Write out the passage from the text on political artworks between "The action subverted" and "in our history.", inclusive, copying it word for word.

Top of EXERCISE TEXT

Mission/Missions – How to Build a Cathedral 🇧🇷 Cildo Meireles

By Leonor Amarante

One of my favorite political works is the installation Mission/Missions – How to Build a Cathedral, made by Cildo Meirelles in 1987. The work reinforces the idea that the artist has a moral commitment to denounce political and social atrocities in any country, at any time. In this installation, Cildo points out the genocidal practices of the Catholic Church in its Jesuit Missions started in 1610 in Brazil, Paraguay and  Argentina. In an attempt to evangelize the region's Indians, force and violence were combined, which exterminated part of them. In the installation, the link between the two structures, one made of bones and the other of coins, is built with hosts that link the golden floor to the macabre sky, in frank denunciation of the Church's power relations. The controversial work is now part of the collection of Daros-Latinamerica, in Zurich, Switzerland.

 

Operation Tutoia 🇧🇷 Fernando Piola

By Maria Hirszman

“Operação Tutoia”, work carried out in 2007 and 2008 by Fernando Piola, strongly challenges the strategy of silencing around the apparatus of repression and explains, through a slow process of subversion of appearances, the violent character of symbolic institutions of the dictatorship, like Doi-Codi. For months, the artist worked at 921 Rua Tutoia, in São Paulo, performing as a landscaper. And, week by week, he replaced the plants in the garden with different species of red color, transforming the surroundings of the former headquarters of the center responsible for the detention and torture of thousands of people and the murder of 50 opponents of the regime in the stage of a daring action of intervention. urban, political denunciation and poetic investigation.

The action subverted the space of the forces of power and made visible what  it was intended to be swept away from history and memory. The photographic records (the definitive form of an ephemeral work by nature) now belong to the collection of the Museum of Contemporary Art (MAC). And they show how the dyeing of the landscape in red, a color so full of symbolism, was little by little making concrete, pulsating and real the necessary awareness, not only in relation to the brutality committed in that place (which even today, surprisingly, harbors the city's 36th Police District), but to the neglect of a dark period in our history.

 

Settlement 🇧🇷 Rosana Paulino

By Jamyle Rkain

What I find most beautiful about Rosana Paulino's work Assentamento is how it goes beyond a broader issue of how enslaved blacks had to rebuild themselves to fit into an unknown place to which they were taken. I especially like to look at it from a perspective that specifically thinks about black women in society.  The photograph of the unknown woman recorded by the Thayer expedition, between 1865 and 1866, refers to a slave. Rosana intervenes in the photograph in her form, sectioning it and superimposing the idea of ​​sewing on it, while the heart bleeds. This leads me to the discussions that black movements also bring, in a more contemporary way, about the loneliness of black women. This subject, much discussed by black feminisms, takes care to reflect on how the heterosexual black woman is easily abandoned by men in a loving relationship, regardless of white or black, because they are placed by society in a diminutive position. Perhaps this sewing can also be the gathering of the pieces in such a situation. I see this discussion as essential, although it is deprecated. I point this out because I believe that even though the work brings a more historical perspective, it also shows contemporary perspectives on issues of black militancy that are urgent.

Bottom of EXERCISE TEXT
Top of MATERIAL PROVIDED

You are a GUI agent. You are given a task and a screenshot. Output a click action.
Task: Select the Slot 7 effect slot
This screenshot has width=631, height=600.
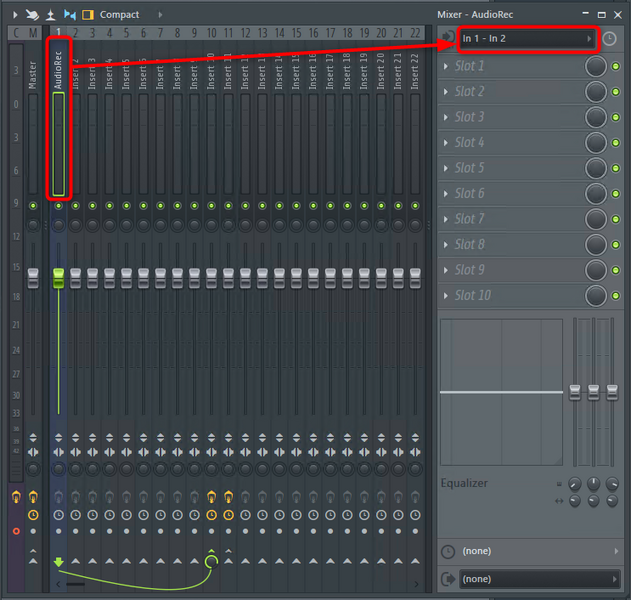coord(510,219)
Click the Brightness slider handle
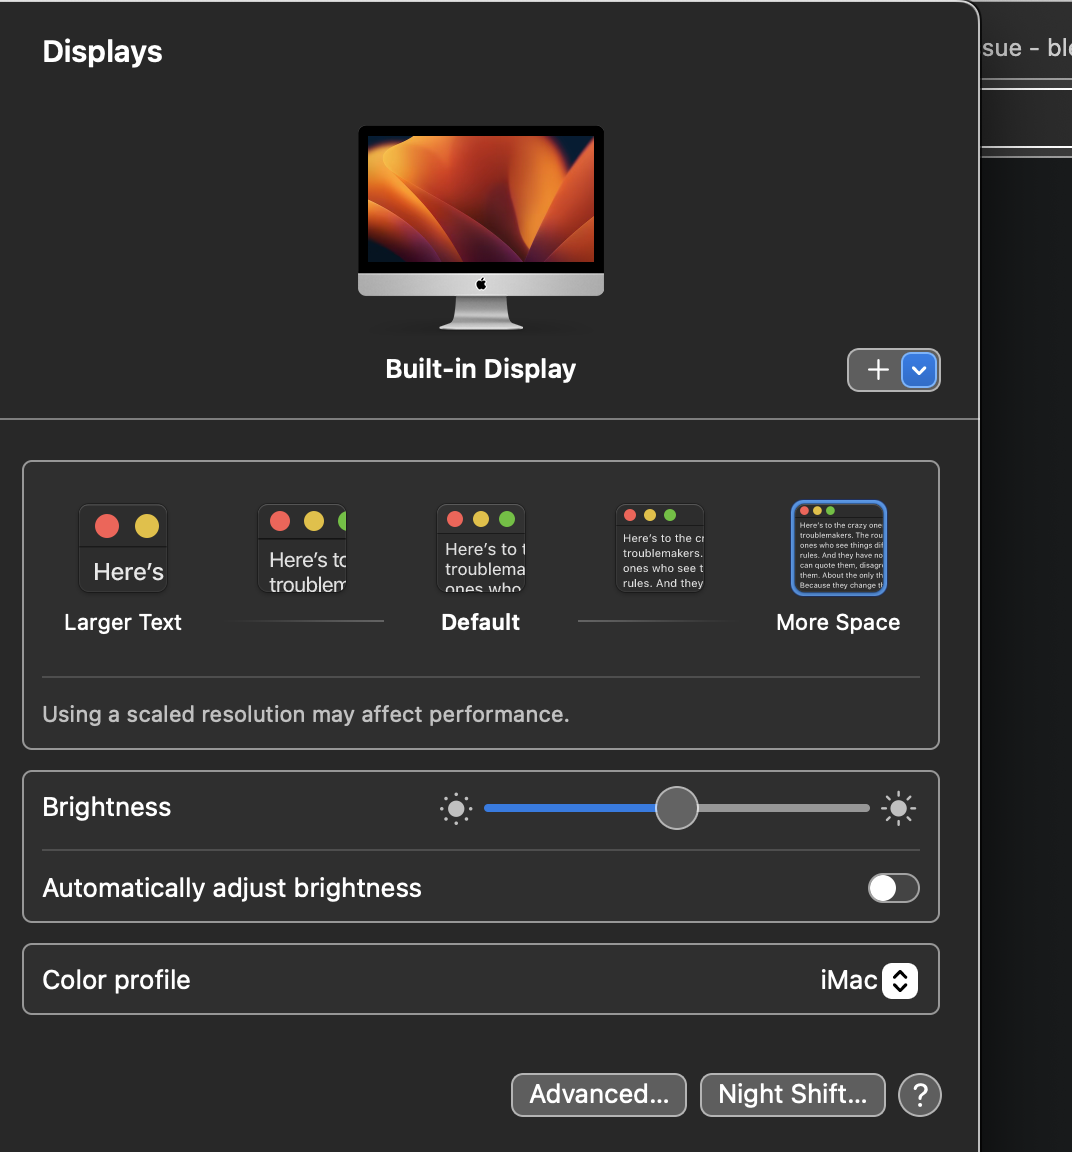 pos(677,808)
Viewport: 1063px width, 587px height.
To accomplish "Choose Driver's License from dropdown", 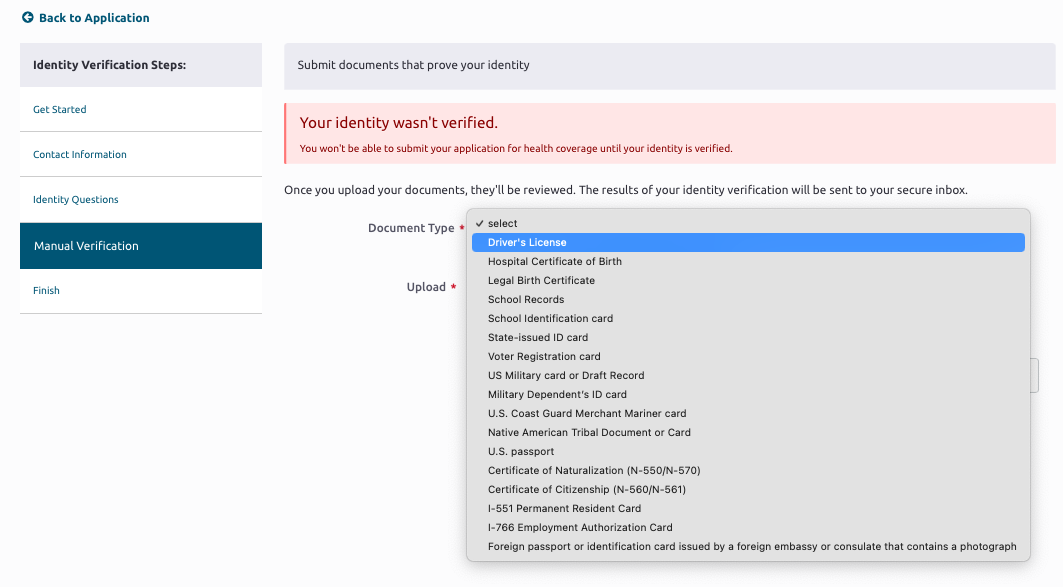I will 748,243.
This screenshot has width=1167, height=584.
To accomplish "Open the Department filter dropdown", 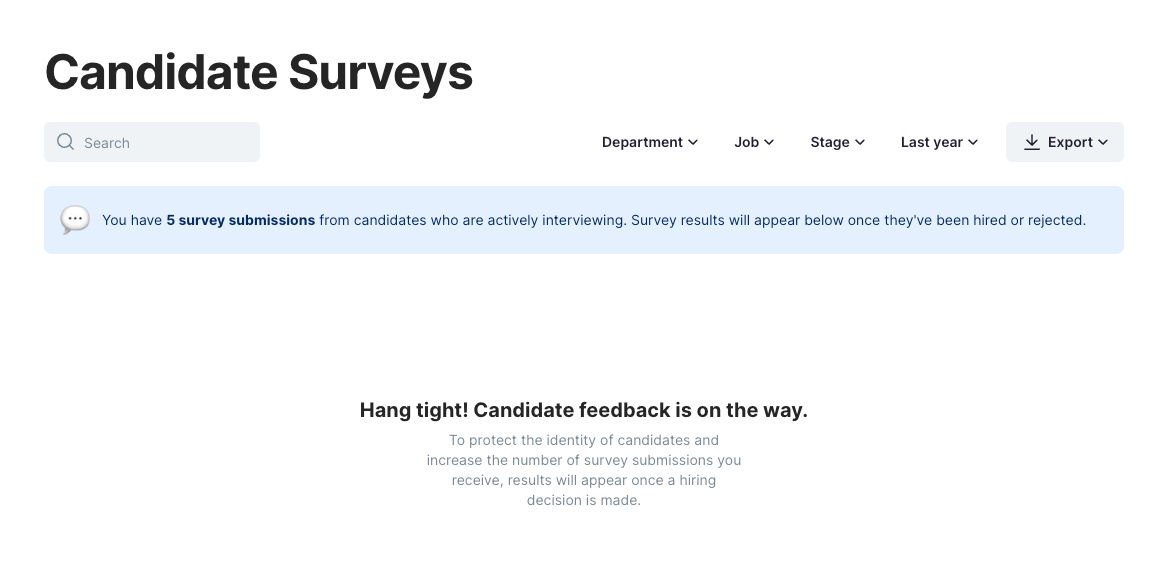I will click(650, 142).
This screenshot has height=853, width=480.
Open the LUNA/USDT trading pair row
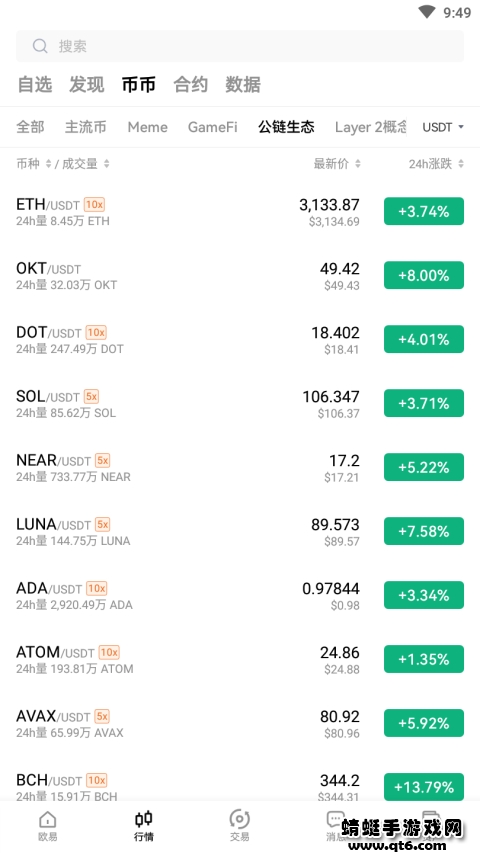click(240, 531)
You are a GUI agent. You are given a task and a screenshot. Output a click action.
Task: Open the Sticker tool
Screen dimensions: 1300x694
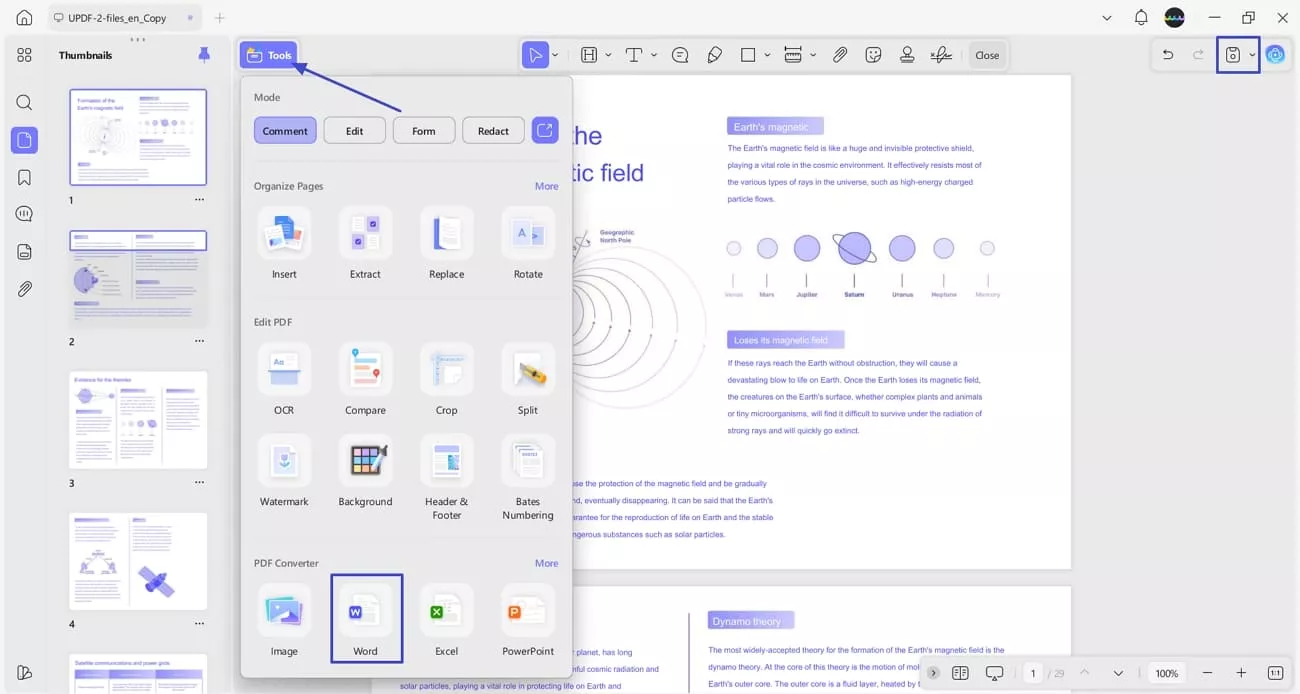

Bottom of MATERIAL PROVIDED

TASK RESPONSE:
The action subverted the space of the forces of power and made visible what  it was intended to be swept away from history and memory. The photographic records (the definitive form of an ephemeral work by nature) now belong to the collection of the Museum of Contemporary Art (MAC). And they show how the dyeing of the landscape in red, a color so full of symbolism, was little by little making concrete, pulsating and real the necessary awareness, not only in relation to the brutality committed in that place (which even today, surprisingly, harbors the city's 36th Police District), but to the neglect of a dark period in our history.